Miguel foi selecionado para a primeira das cinco escolas que indicamos como sendo de nossa preferência no formulário de inscrição. A partir deste ano, começa sua aventura na rede municipal de ensino. Ao saber da notícia, chorou muito. E chorou ainda mais forte quando soube que a escola é pública. Tentamos compreender o quê ele via de tão negativo na escola pública. Em primeiro lugar, seriam crianças mal-educadas, no sentido de respeito ao espaço público, uma vez que as crianças com quem brinca na pracinha em frente de casa, estudantes de escolas públicas, costumam jogar lixo no chão e, quando chamadas à atenção, ignoram solenemente. Em segundo lugar, na sua leitura do mundo, escola pública é de gente pobre, tomando como referência de pobreza moradores de rua para quem entregamos, Miguel nos acompanhando, cestas de natal.

Haja trabalho de desconstrução de estereótipos e estigmas, explicar que ser pobre não é ser, necessariamente, mal-educado, e ser rico ou classe média, por outro lado, não é ser, necessariamente, a fina flor da sociedade. Que escola pública não é ruim porque é pública, nem é ruim porque lá só vai gente pobre. Que ser pobre não é vergonha, vergonha é roubar aquilo que não lhe pertence, e que a escola pública é ruim porque ela é roubada ano sim, outro também. Que o pleno exercício da cidadania inclui uma educação pública de qualidade, direito garantido na Constituição. Que o mesmo respeito que exigimos no trato da coisa pública, na separação entre interesse público e interesse privado, no respeito às regras de comportamento no espaço público (tipo jogar lixo na lixeira, não cuspir no chão, parar no sinal vermelho, respeitar a faixa de pedestres, não furar a fila do mercado, não mandar o clássico “você sabe com quem está falando”, não tentar levar vantagem em tudo) temos de exigir no cumprimento das obrigações do Estado, dentre as quais, a educação. Que a educação pública não é “de graça” e, consequência inevitável e senso comum no país, de pior qualidade, mas é paga por todos nós. Que ser público não significa, portanto, ser “de ninguém”, mas de todos nós.

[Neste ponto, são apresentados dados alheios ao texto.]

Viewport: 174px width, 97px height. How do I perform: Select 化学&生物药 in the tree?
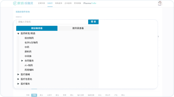click(31, 42)
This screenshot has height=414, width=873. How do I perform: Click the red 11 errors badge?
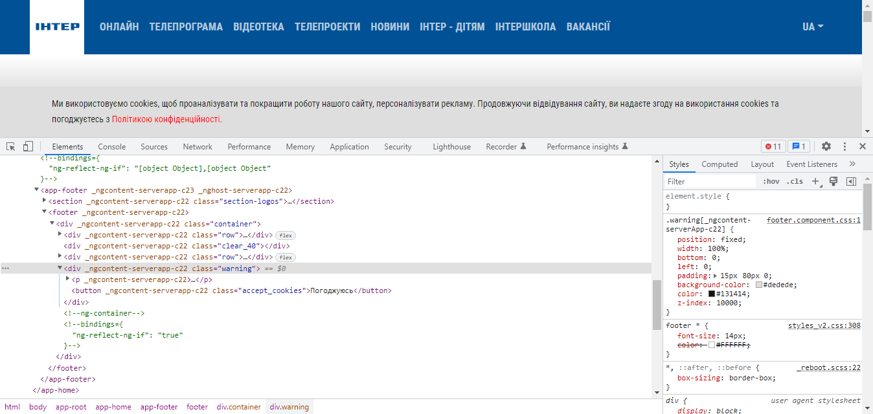(773, 146)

A escola pública é um choque de realidade, e muito bem-vindo. Na matrícula, perguntaram a cor do Miguel, embora houvesse uma foto dele na frente da funcionária. Perguntaram se recebíamos bolsa-família. Perguntaram à Renata se o pai do Miguel era vivo e se moravam os três na mesma casa. Se autorizávamos ou não o ensino religioso. Miguel terá contato com colegas de diferentes cores e origens culturais, podendo exercitar na prática aquilo que tanto valorizamos, o convívio com o diverso que nos enriquece enquanto seres eternamente em construção. 


Ainda não estou preparado para abandonar o plano de saúde e depender do SUS. Um passo de cada vez.